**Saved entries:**
=== Section Start ===
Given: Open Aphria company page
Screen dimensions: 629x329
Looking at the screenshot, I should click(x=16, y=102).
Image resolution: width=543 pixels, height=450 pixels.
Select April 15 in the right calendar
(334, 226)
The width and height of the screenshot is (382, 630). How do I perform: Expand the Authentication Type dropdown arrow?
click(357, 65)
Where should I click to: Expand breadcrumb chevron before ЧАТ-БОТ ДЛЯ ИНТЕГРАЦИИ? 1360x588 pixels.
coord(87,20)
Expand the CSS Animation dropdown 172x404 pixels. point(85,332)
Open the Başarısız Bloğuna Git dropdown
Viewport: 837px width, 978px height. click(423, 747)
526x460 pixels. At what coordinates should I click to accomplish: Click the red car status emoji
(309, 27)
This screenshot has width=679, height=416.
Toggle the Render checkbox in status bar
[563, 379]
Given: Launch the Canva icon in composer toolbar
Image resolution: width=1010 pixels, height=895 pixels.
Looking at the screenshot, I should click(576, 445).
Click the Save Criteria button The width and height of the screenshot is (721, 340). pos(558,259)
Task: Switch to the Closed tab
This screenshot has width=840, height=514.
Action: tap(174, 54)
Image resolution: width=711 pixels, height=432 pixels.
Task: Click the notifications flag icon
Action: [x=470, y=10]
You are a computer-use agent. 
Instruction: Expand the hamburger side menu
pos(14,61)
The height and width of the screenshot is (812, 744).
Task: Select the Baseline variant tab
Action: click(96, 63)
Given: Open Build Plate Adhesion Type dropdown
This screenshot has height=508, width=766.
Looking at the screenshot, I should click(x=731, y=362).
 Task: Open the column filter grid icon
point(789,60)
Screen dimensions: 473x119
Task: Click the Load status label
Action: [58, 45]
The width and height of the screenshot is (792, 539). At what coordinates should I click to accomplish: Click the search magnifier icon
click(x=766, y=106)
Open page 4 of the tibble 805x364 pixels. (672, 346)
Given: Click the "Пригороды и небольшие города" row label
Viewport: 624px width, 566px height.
=== Section End ===
**Work task:** Where a line of the entries contains the word "Given", copy that line.

**Response:**
Given: Open Aphria company page
Given: Launch the Canva icon in composer toolbar
Given: Open Build Plate Adhesion Type dropdown
Given: Click the "Пригороды и небольшие города" row label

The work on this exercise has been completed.